- _Instructions to follow_
Rewrite the entries from the line containing "Move the tab" through the end of the entries, inclusive, changing "radio option" to "radio button" and leaving everything else as it stands. Provide only those lines.
===== Exercise data
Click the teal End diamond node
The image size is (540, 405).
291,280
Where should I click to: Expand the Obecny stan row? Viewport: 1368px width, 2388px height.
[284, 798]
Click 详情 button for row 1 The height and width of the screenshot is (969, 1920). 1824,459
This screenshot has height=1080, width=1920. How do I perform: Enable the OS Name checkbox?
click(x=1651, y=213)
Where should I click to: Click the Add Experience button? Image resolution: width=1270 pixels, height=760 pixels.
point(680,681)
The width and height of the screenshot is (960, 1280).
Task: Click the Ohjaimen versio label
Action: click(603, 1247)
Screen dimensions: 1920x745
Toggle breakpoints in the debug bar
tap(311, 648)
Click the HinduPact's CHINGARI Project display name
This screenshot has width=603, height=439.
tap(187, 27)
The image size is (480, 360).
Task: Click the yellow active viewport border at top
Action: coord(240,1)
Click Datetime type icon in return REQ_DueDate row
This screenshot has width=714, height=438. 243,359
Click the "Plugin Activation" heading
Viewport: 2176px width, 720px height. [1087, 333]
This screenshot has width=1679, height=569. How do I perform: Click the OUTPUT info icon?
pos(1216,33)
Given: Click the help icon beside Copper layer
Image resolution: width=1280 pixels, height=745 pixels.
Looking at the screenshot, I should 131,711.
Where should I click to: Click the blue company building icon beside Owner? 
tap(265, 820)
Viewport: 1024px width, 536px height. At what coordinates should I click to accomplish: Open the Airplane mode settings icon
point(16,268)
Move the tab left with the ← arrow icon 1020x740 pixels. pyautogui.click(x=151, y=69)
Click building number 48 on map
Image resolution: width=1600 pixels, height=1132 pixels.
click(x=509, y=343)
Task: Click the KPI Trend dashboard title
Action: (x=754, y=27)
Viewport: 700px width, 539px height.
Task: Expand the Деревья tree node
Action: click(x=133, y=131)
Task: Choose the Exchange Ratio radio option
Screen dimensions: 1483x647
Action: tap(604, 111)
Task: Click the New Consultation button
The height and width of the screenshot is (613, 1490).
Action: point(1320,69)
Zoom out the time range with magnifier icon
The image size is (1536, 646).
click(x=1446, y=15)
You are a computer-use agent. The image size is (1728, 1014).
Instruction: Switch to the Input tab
==========
- _Output below_
Move the tab left with the ← arrow icon 1020x740 pixels. pyautogui.click(x=151, y=69)
Click building number 48 on map
Image resolution: width=1600 pixels, height=1132 pixels.
click(x=509, y=343)
Task: Click the KPI Trend dashboard title
Action: (x=754, y=27)
Viewport: 700px width, 539px height.
Task: Expand the Деревья tree node
Action: click(x=133, y=131)
Task: Choose the Exchange Ratio radio button
Screen dimensions: 1483x647
Action: tap(604, 111)
Task: Click the New Consultation button
The height and width of the screenshot is (613, 1490).
Action: point(1320,69)
Zoom out the time range with magnifier icon
The image size is (1536, 646).
click(x=1446, y=15)
You are a computer-use agent. The image size is (1728, 1014).
Instruction: Switch to the Input tab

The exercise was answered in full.